Ci sarebbe anche un ulteriore rischio, tuttavia. Grave. La “perdita di legittimità dell’Autorità palestinese”. Un vero vulnus. Parliamo dell’organizzazione cleptocratica che governa l’Area A e B della Cisgiordania e il cui leader è un autocrate che non ha più indetto elezioni dopo che il suo mandato è scaduto il 15 gennaio 2009. Ma ci sono altri attori che si adonteranno. La “UE in primis, con Francia, Germania, Belgio, Irlanda”: proprio quegli stati che all’UNESCO hanno votato le mozioni che rinominano in arabo il Muro Occidentale e il Monte del Tempio, annullando nominalmente ogni legame ebraico con essi. La UE che, incalza il Nostro, “Potrebbe reagire con maggiore vigore…alle demolizioni delle case”. Case costruite abusivamente secondo quanto stabilito della Suprema Corte di Giustizia israeliana, che non ha mai fatto mancare di fare sentire la sua voce quando si è trattato di fare abbattere insediamenti ebraici ritenuti illegali. Nulla ci viene detto degli immobili fatti costruire illegalmente dalla UE in spregio assoluto di quegli Accordi di Oslo, di cui essa sarebbe garante.
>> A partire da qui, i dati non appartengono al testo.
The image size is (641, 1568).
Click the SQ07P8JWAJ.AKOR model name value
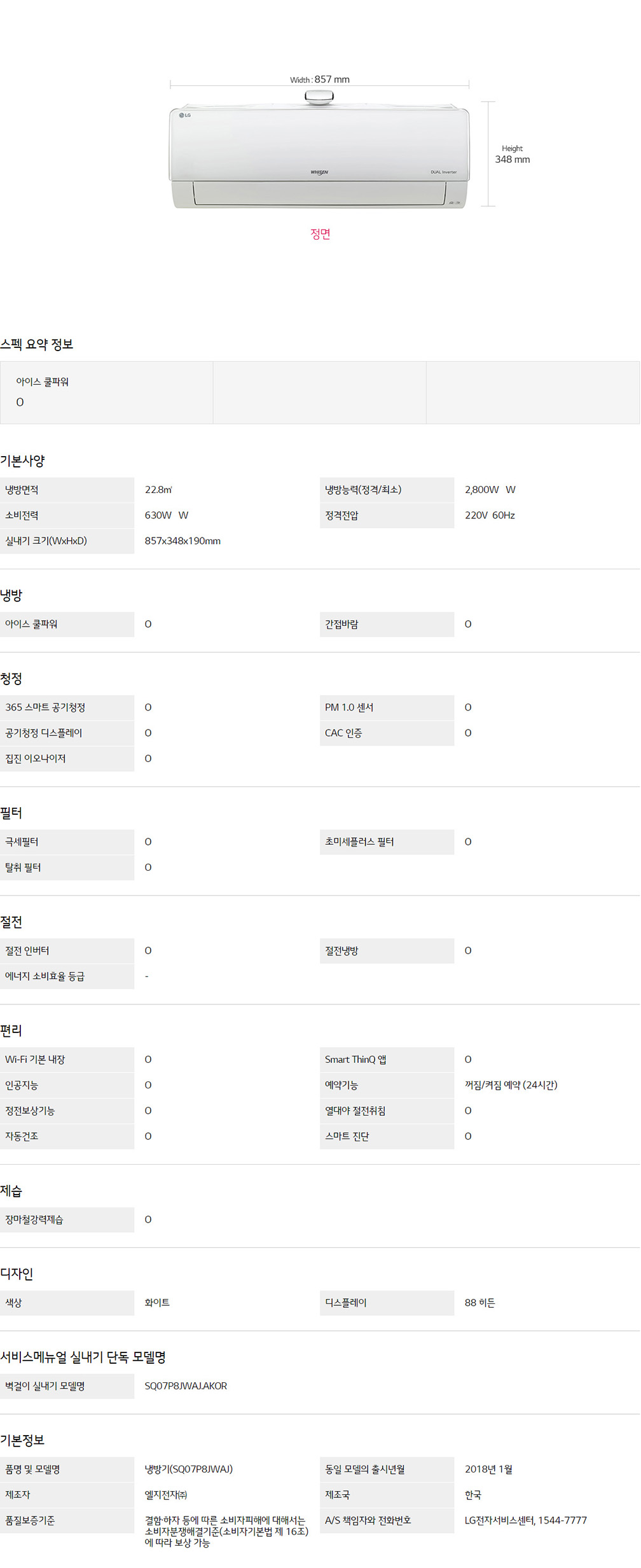click(186, 1385)
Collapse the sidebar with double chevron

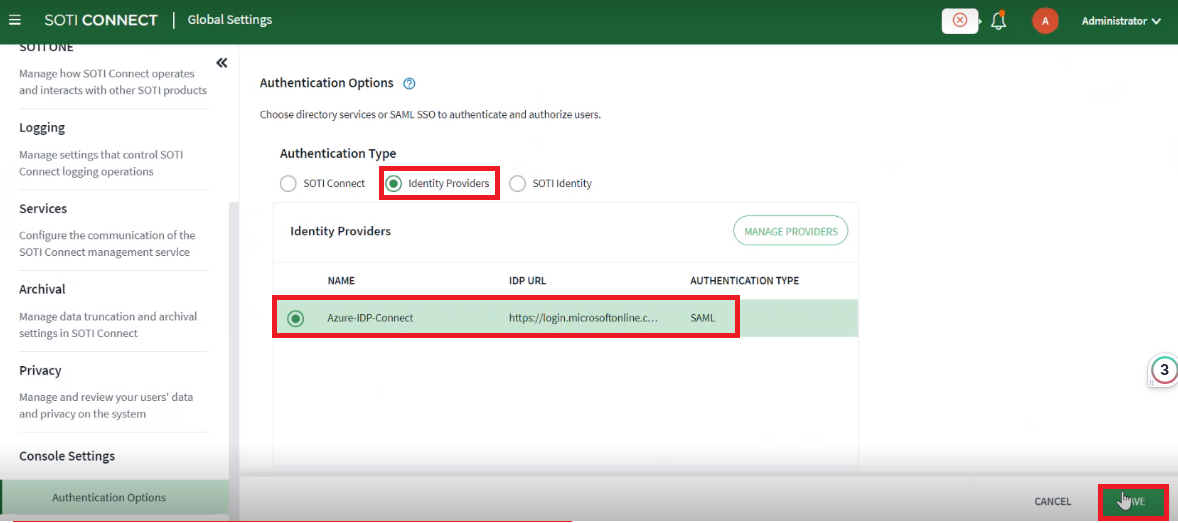pos(222,64)
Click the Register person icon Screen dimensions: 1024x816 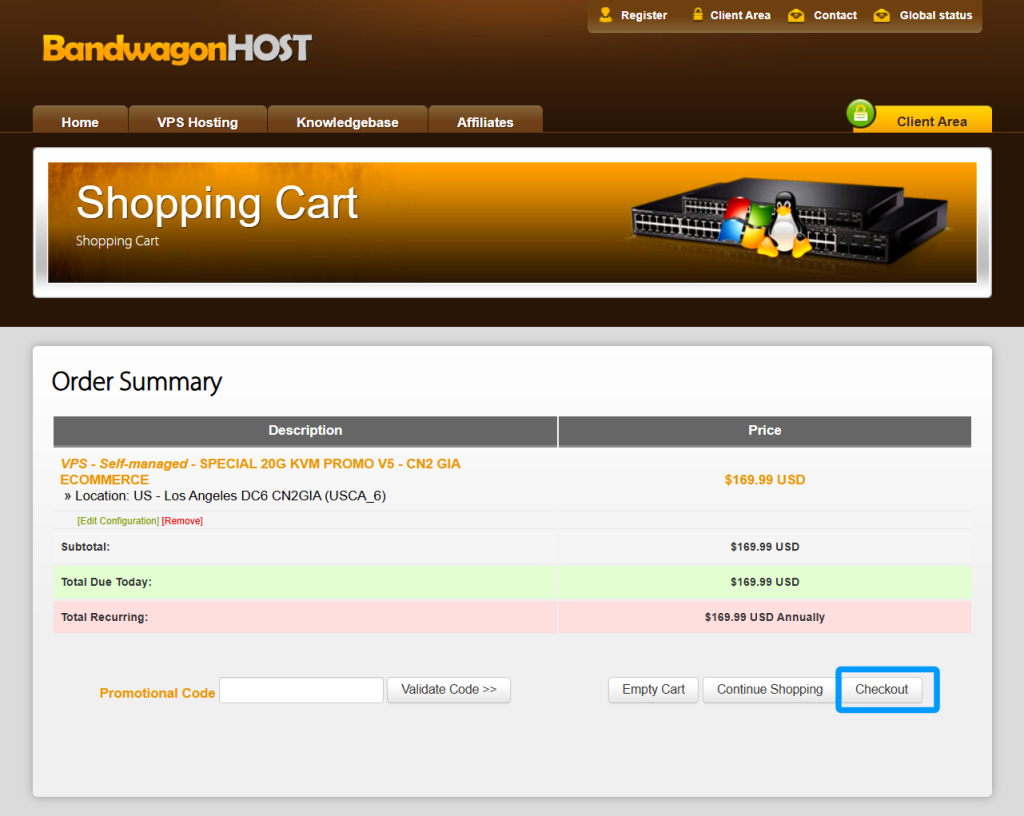click(606, 15)
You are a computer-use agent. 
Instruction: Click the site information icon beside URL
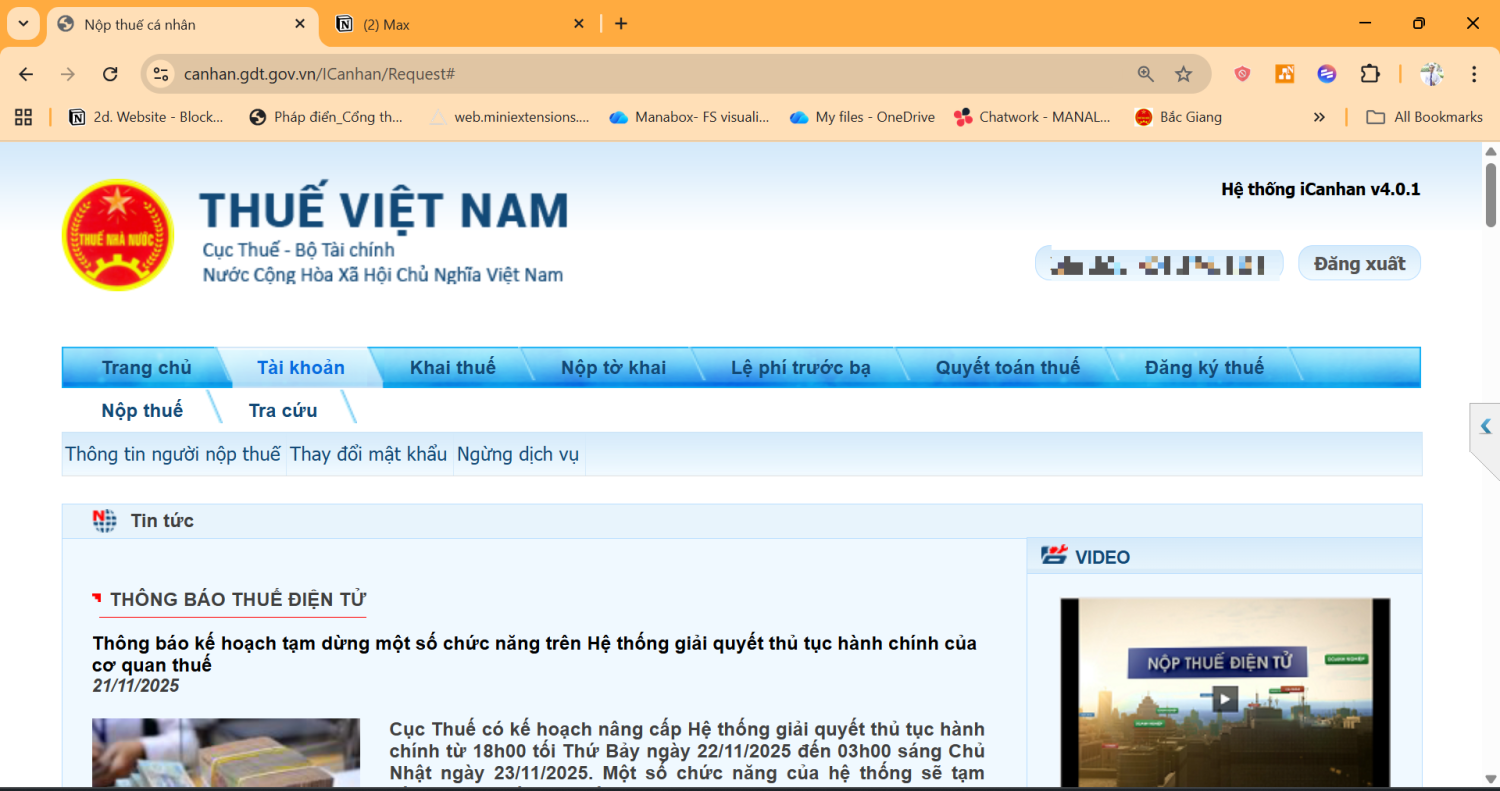161,74
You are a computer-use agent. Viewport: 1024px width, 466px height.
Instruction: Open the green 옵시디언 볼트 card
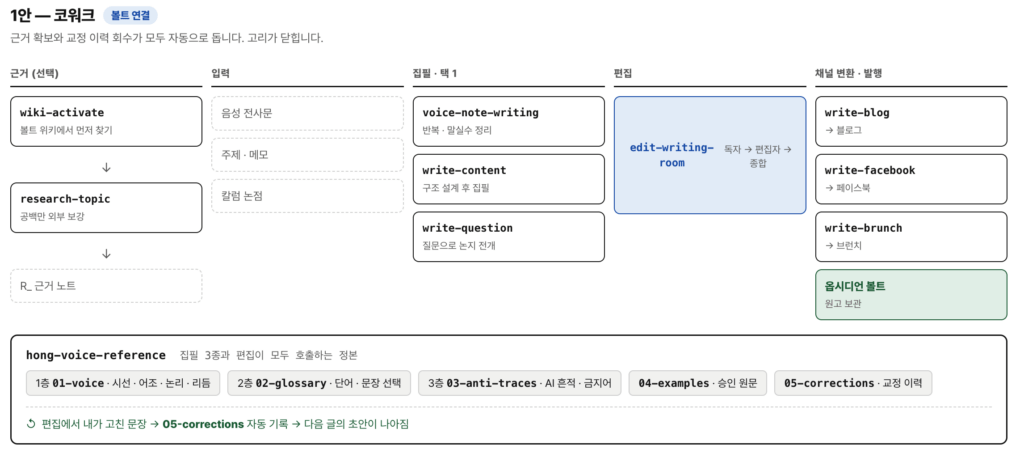tap(911, 294)
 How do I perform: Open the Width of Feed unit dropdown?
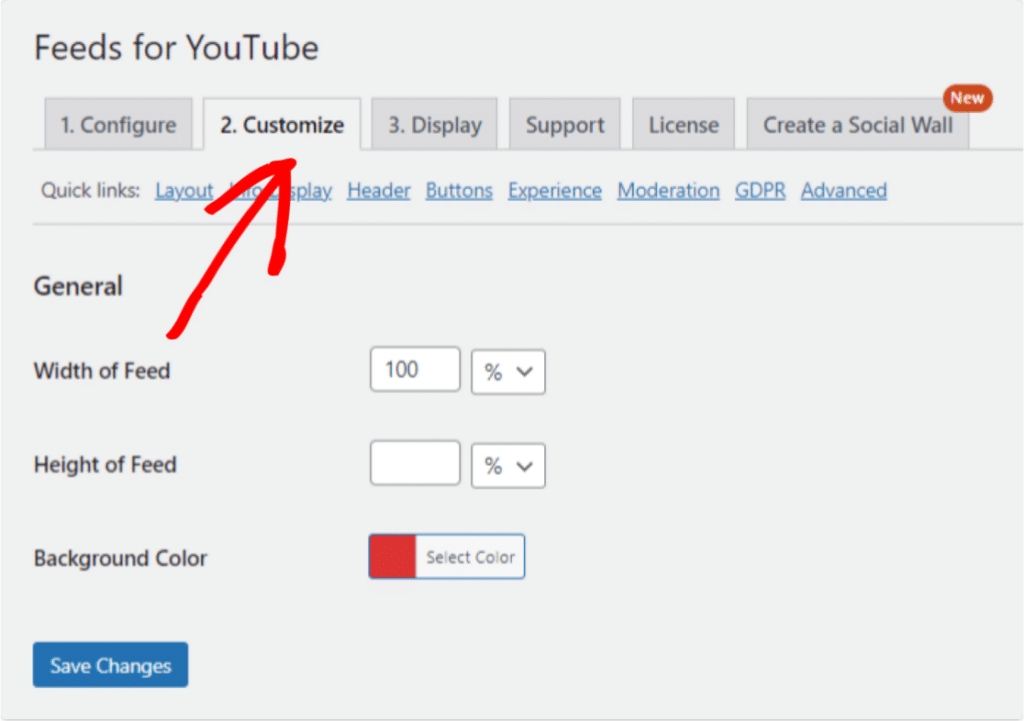point(507,371)

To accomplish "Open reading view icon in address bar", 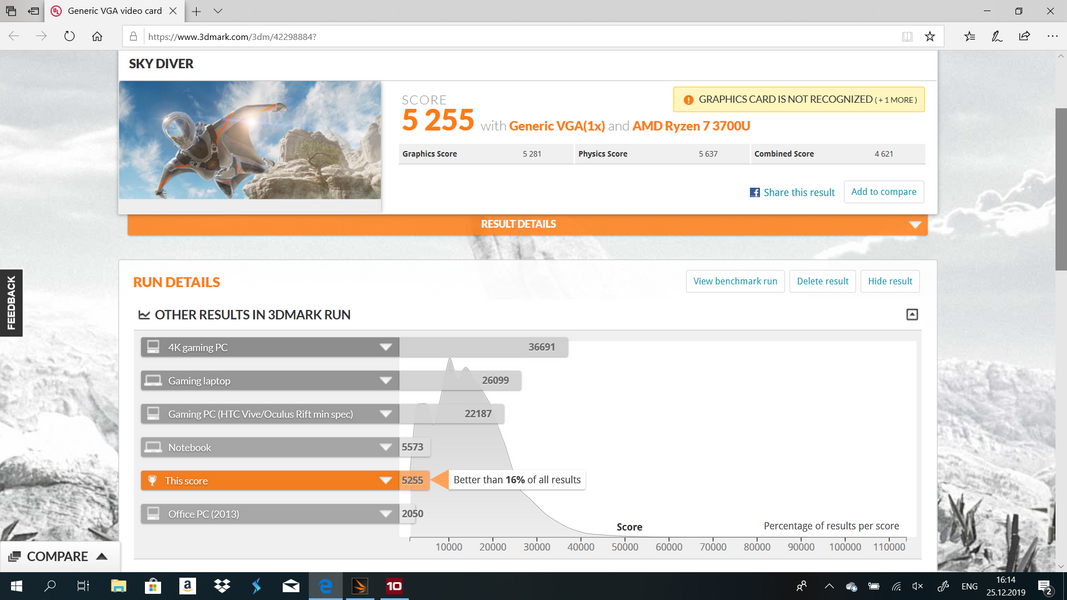I will tap(907, 36).
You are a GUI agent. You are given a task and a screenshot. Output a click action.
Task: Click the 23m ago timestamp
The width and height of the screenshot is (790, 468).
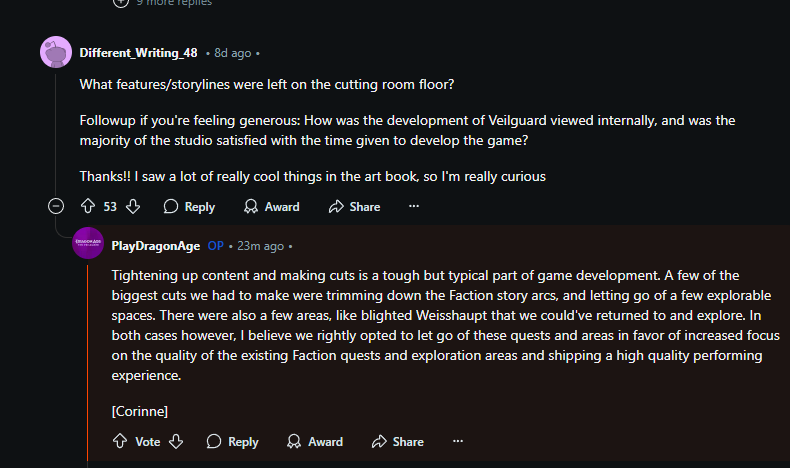point(260,245)
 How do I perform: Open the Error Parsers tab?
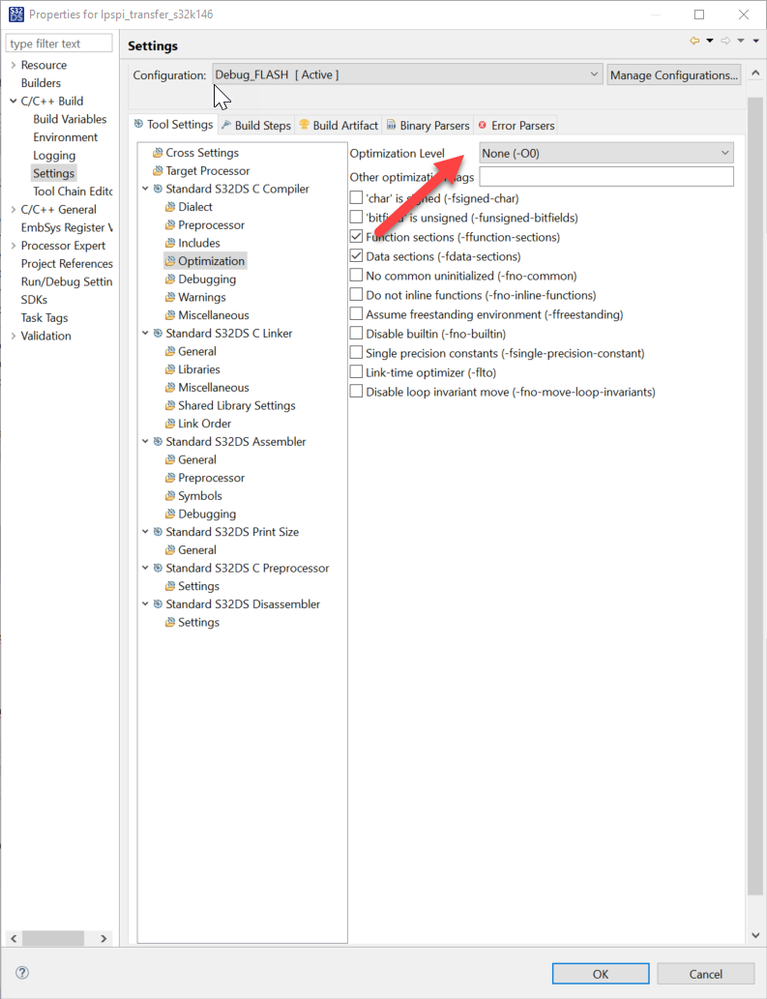(516, 125)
Ma è normale, qui si parla dei programmi abietti di Netanyahu, ci sarà una futura occasione, per parlare delle UE relativamente a Israele. Attenderemo fiduciosi.

Dall’articolo estraiamo anche altre gemme, “Israele…rimuoverebbe dalle mappe e dai libri di scuola la Linea verde”. Gomel si meraviglia. Curioso, perché la “linea verde” è una linea armistiziale, non sancisce alcun confine, se non quello in cui gli Stati arabi vorrebbero rinchiudere Israele. Confini indifendibili. La linea verde venne rimossa dai libri in quanto Israele si accordò con la Giordania nel 1994. Una delle conseguenze del trattato di pace tra i due paesi fu appunto la sua rimozione e il ripristino dei confini mandatari. Un fatto sfuggito all’attenzione di Gomel, come un altro fatto, che nelle mappe dell’Autorità Palestinese Israele è stato completamente cancellato.

In conclusione di articolo l’autore arriva a temere che Israele arrivi a “privare i palestinesi dei diritti civili e politici”, esattamente come accaduto da parte degli arabi, i quali, per decenni hanno allestito campi profughi in prossimità dei confini di Israele dove il popolo arabo-palestinese è stato privato di qualsiasi forma di rappresentanza istituzionale. Gomel dovrebbe rasserenarsi consultando il Piano di Pace proposto dall’amministrazione Trump dal quale scoprirebbe che l’Area C si allargherà soltanto negli insediamenti, e i palestinesi nella stessa non vedranno modificato il loro status attuale in attesa che Abbas si decida, finalmente, a sedersi al tavolo delle trattative.

Ma cosa succederà per “gli ebrei della diaspora” si chiede preoccupato Gomel, alto rappresentante di Jcall dentro J-Link? È bene che tutti rimangano allineati, come preconizzava già La nostra bandiera.